Have you ever felt like, when asked to state the main point of a Bible passage, all you can do is make a wild guess? Or that the best you can do is pick out something that strikes you as important and label that the main point?
The good news is that you can get the main point. You can search it out and identify it with confidence. You can learn to defend your statement of the main point with evidence from the text. You don’t have to just guess.
What the Main Point is
The main point is the climax of interpretation. This is what all your efforts of observing and interpreting culminate in.
Usually, the main point is a declarative statement, a conclusion. That’s because the author is trying to persuade his audience of something; the main point is that thing.
It’s possible that the main point could be a question or a command; though I’d want abundantly clear and explicit evidence in the text before accepting a question or command as the main point. If someone poses a question as the main point, I suspect the true main point is actually the answer to the question. If someone hands me a command, I suspect that command is the author’s intended application, and we need to do a little more digging to understand what conclusion he’s arguing for in order to produce that application.

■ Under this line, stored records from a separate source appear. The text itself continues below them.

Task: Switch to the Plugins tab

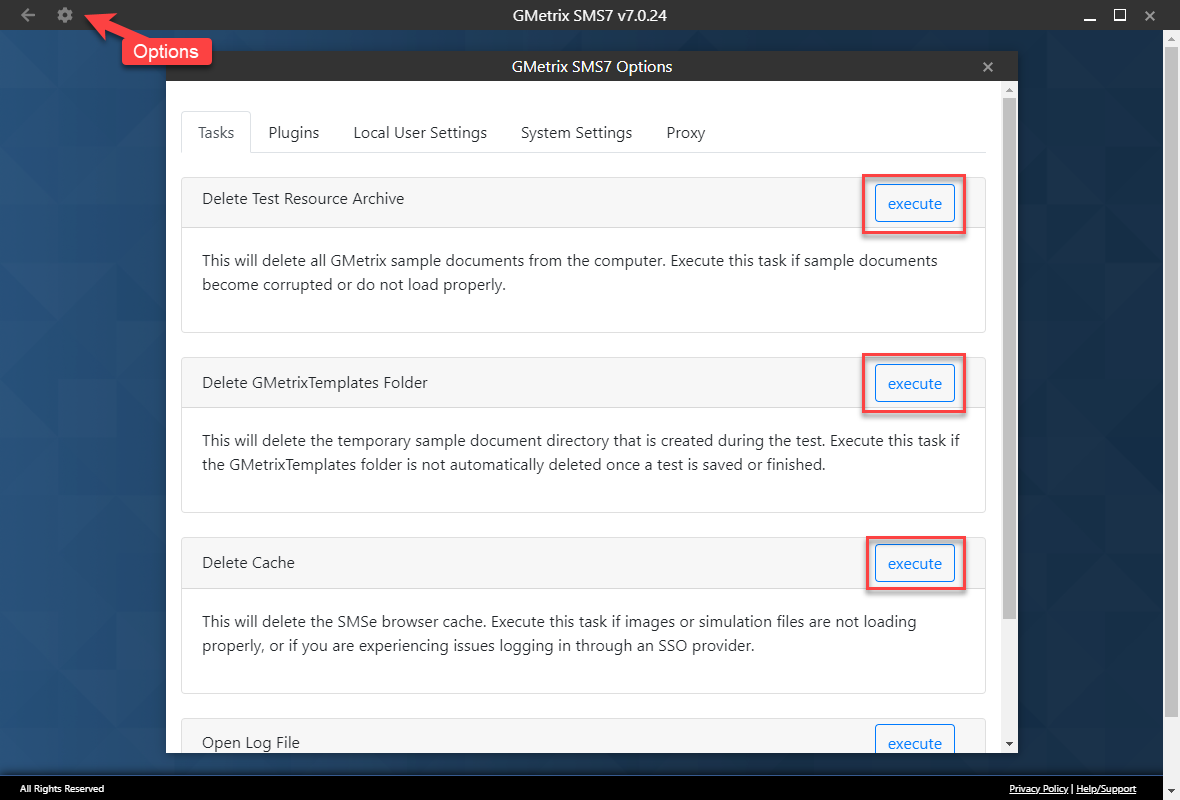Action: 293,132
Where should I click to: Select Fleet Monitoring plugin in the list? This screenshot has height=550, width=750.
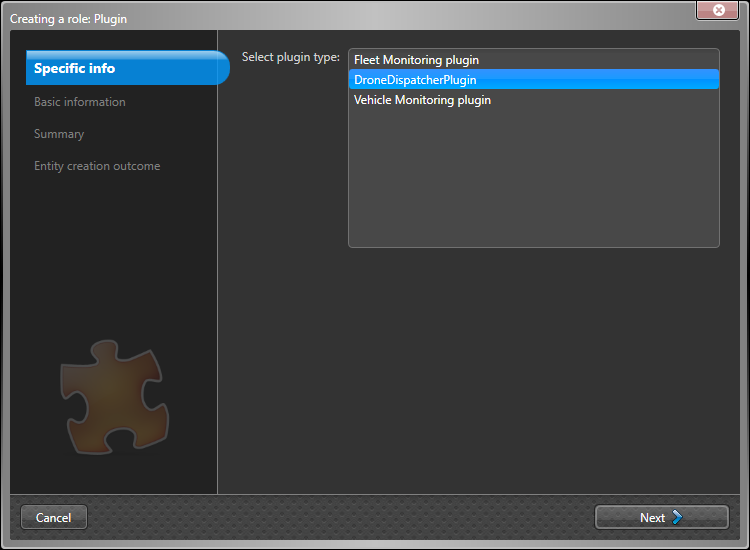(416, 60)
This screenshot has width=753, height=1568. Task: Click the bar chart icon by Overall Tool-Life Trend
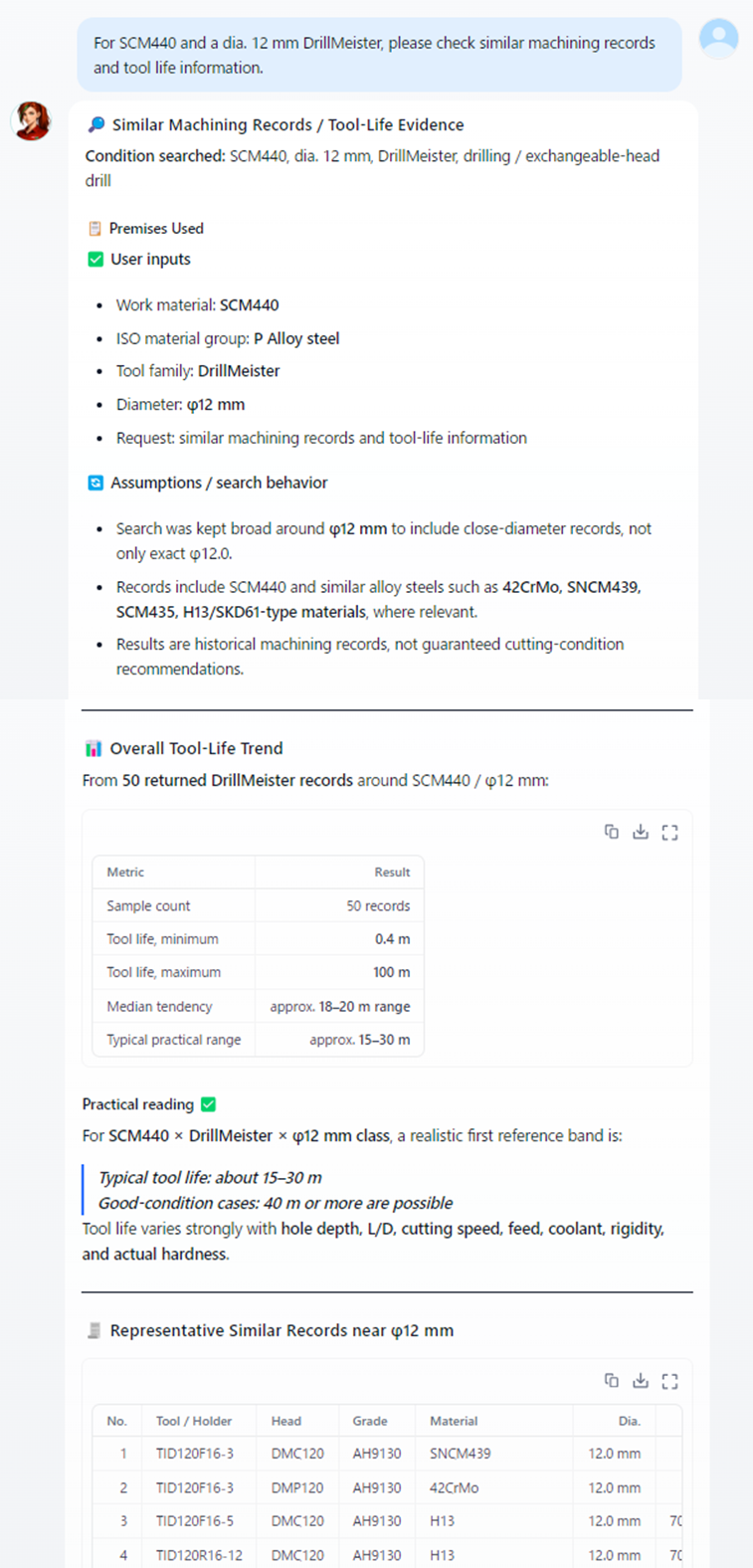[x=94, y=748]
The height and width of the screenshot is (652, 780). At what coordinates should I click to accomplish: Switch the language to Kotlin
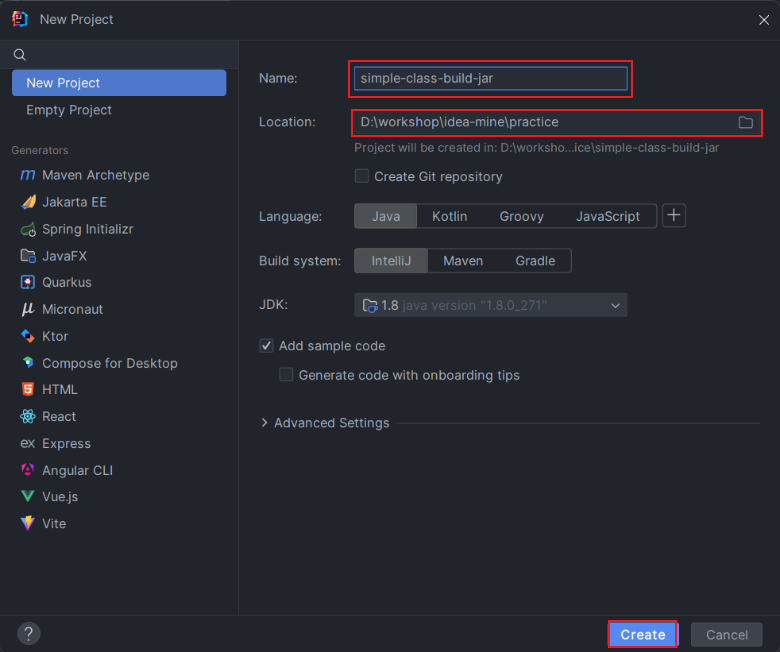(449, 216)
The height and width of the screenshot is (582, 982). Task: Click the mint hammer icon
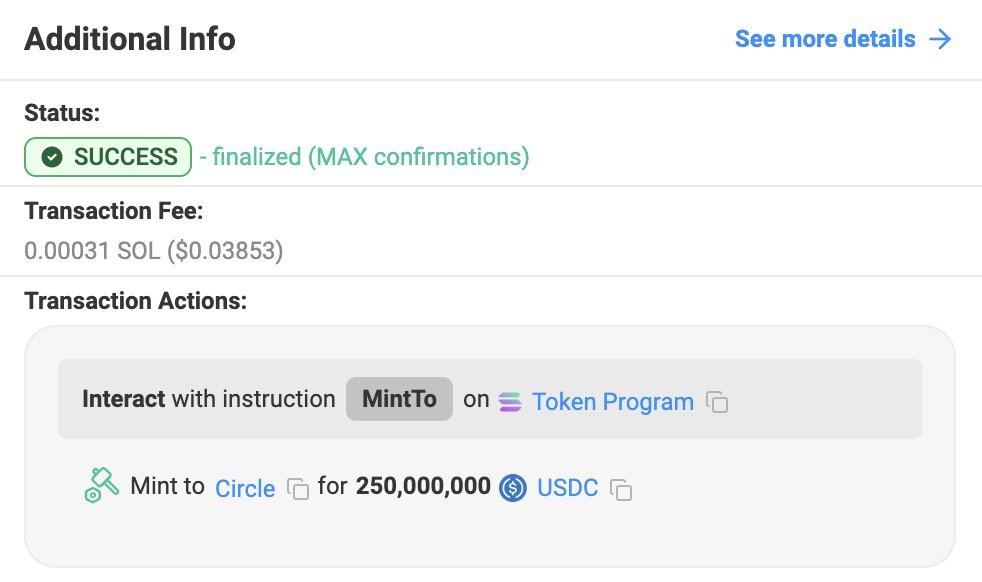pyautogui.click(x=102, y=486)
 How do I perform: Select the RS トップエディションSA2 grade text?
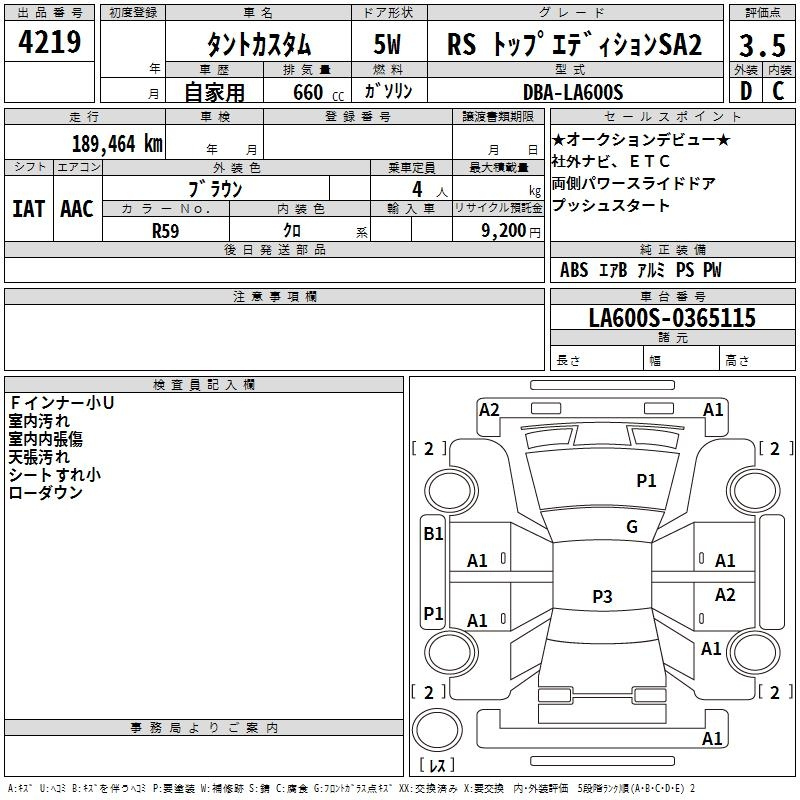tap(574, 44)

Exceptions to statement-main points often arise from particular genres or intentions. For example, I believe that the heartbreaking poem in the fifth chapter of Lamentations is really a question for which the poet has no answer: Why does God forget us? Will he remain exceedingly angry with us? And since the psalms are often recounting the human experience—rather than teaching some particular truth—my mains points for many psalms often look like topics rather than declarative conclusions. For example: The prayer offered in faith (or, three descriptions of impudent prayer)—Psalm 17. Five solutions to overcoming envy—Psalm 37.

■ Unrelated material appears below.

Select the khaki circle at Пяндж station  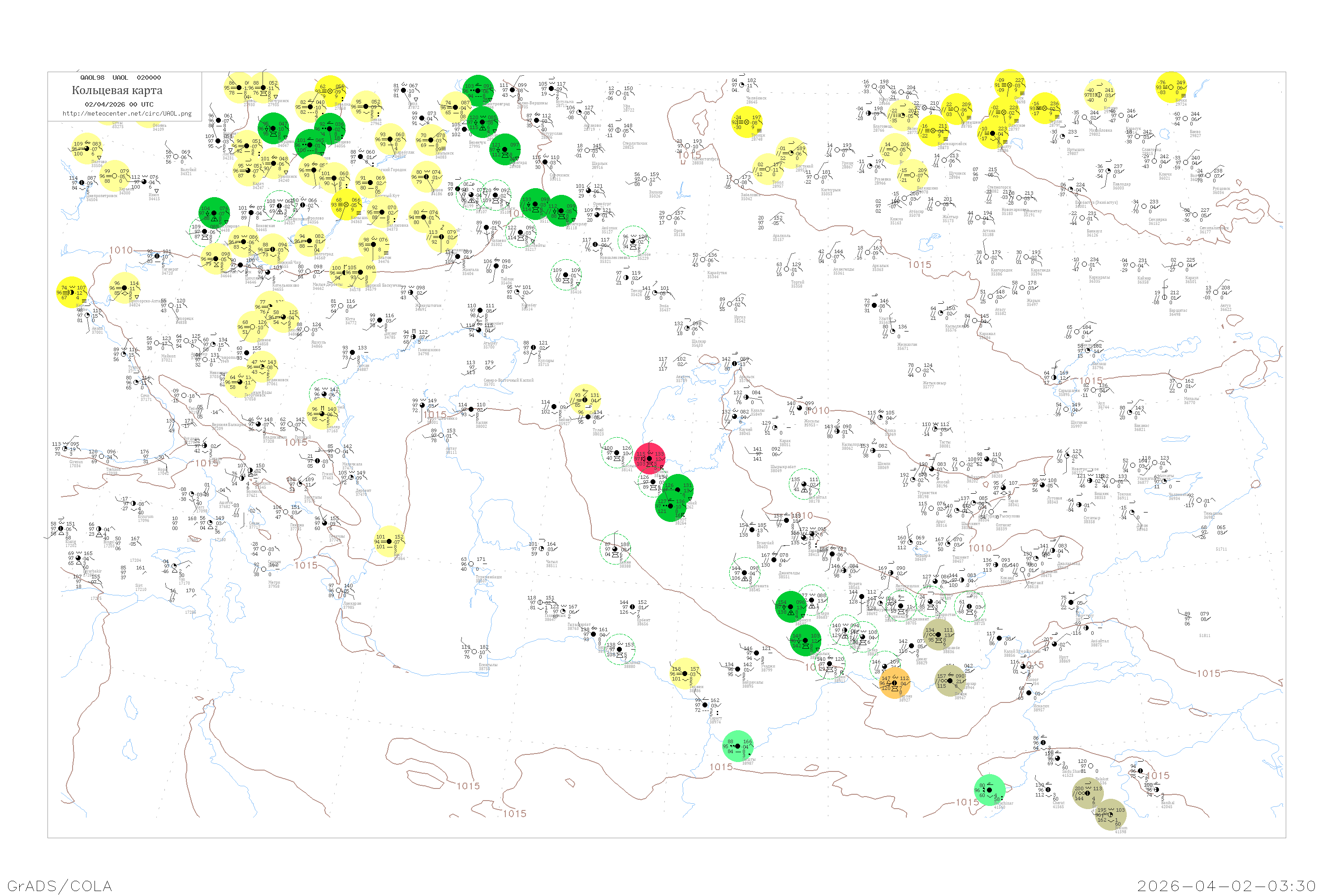coord(950,680)
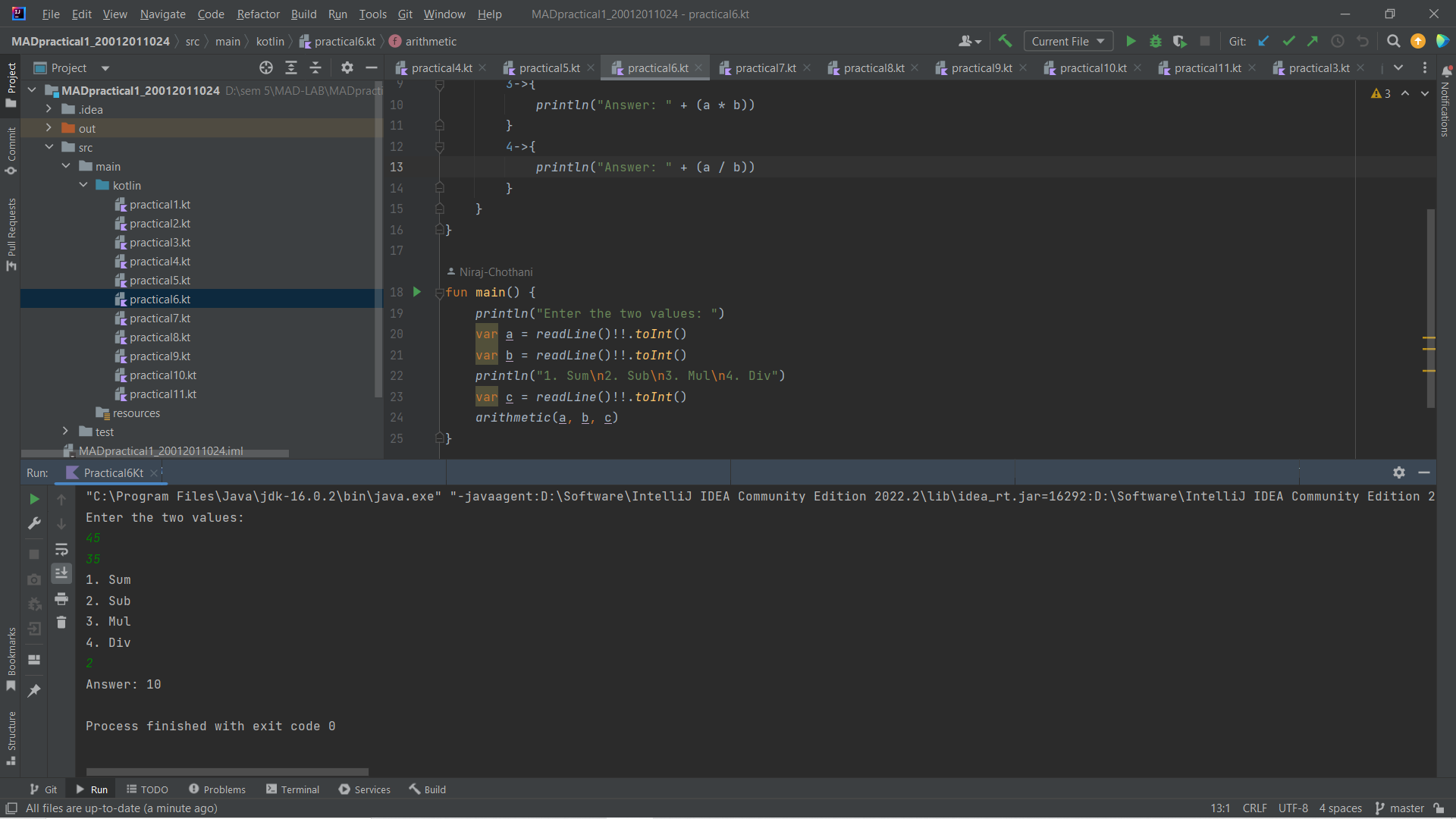Switch to the practical7.kt editor tab
The image size is (1456, 819).
coord(764,68)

I’ve also heard people say that the main point must be a declarative statement about God, but I don’t fully agree. Yes, the entire Bible is the revelation of God in Christ, so we will learn something about God, and especially the person of Jesus Christ, on every page. But if a particular passage is focused on humanity, or creation, or sin, or something else—I’m most interested in following the author’s lead and not requiring his point to center a particular object (i.e. God).
How to Get the Main Point
My posts over the last few months have all been directed at helping you with this skill. All Observation and Interpretation skills matter, but some skills get more significant results than others. So really work those key skills! Especially:
- Observing the structure
- Asking and answering interpretive questions
- Tracking the flow of thought
If you nail these skills, the main point often presents itself in vibrant color. But if you struggle with observing the structure, asking and answering interpretive questions, and tracking the flow of thought, then getting the main point will always feel like staring at a Magic Eye painting. You know: the 2D images, that pop out into 3D if you cross your eyes.
In a future post, I’ll give some examples to show how these particular skills often carry much weight in helping us to identify the author’s main point.